Goldman Sachs Group GS President John Waldron warned Thursday that bond traders now view Washington's swelling debt load as a greater threat than Donald Trump's trade fights, labeling the fiscal outlook "somewhat concerning."
What Happened: Speaking at Sanford C. Bernstein's strategic-decisions conference, Waldron said "the big risk on the macro right now is actually not so much tariffs" but the torrent of new borrowing that is pushing up long-term rates. Rising supply already hoisted the 30-year yield to 5.15% last week, a level last touched in 2007, after the Congressional Budget Office projected federal debt could reach 117% of GDP within a decade.
Waldron, widely regarded as the front-runner to succeed CEO David Solomon, said a steeper yield curve threatens to lift financing costs "across the economy," from mortgages to corporate loans, reported Bloomberg.
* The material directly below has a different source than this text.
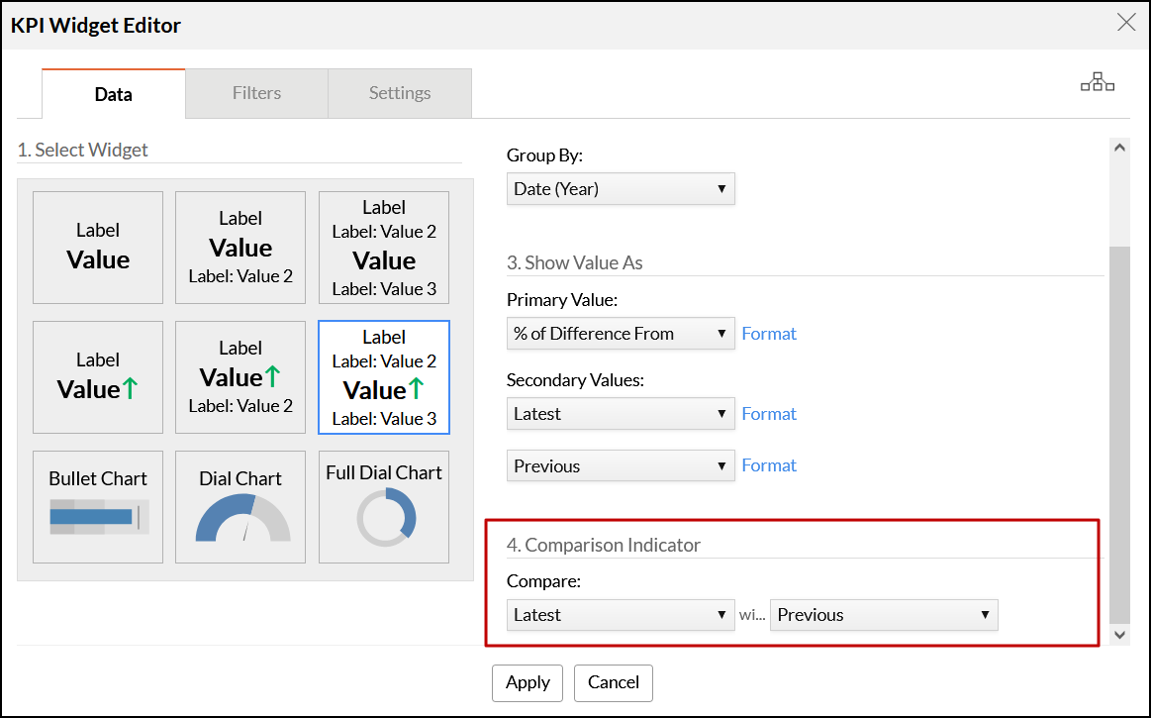This screenshot has height=718, width=1151.
Task: Select the widget with Value 2 and Value 3
Action: 384,247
He added that Capitol Hill's push for fresh tax cuts would only deepen the deficit, feeding what he called a more disciplined bond market that is demanding fiscal restraint.
Even so, Waldron praised the "tremendous resilience" of U.S. consumers, noting Goldman priced eight IPOs last week despite second-quarter investment-banking revenue lagging the first quarter amid tariff-driven market swings.
His caution was echoed by Goldman vice chair and former Dallas Fed chief Rob Kaplan, who told Bloomberg TV that clients care more about the 10-year Treasury yield than the Fed's policy rate.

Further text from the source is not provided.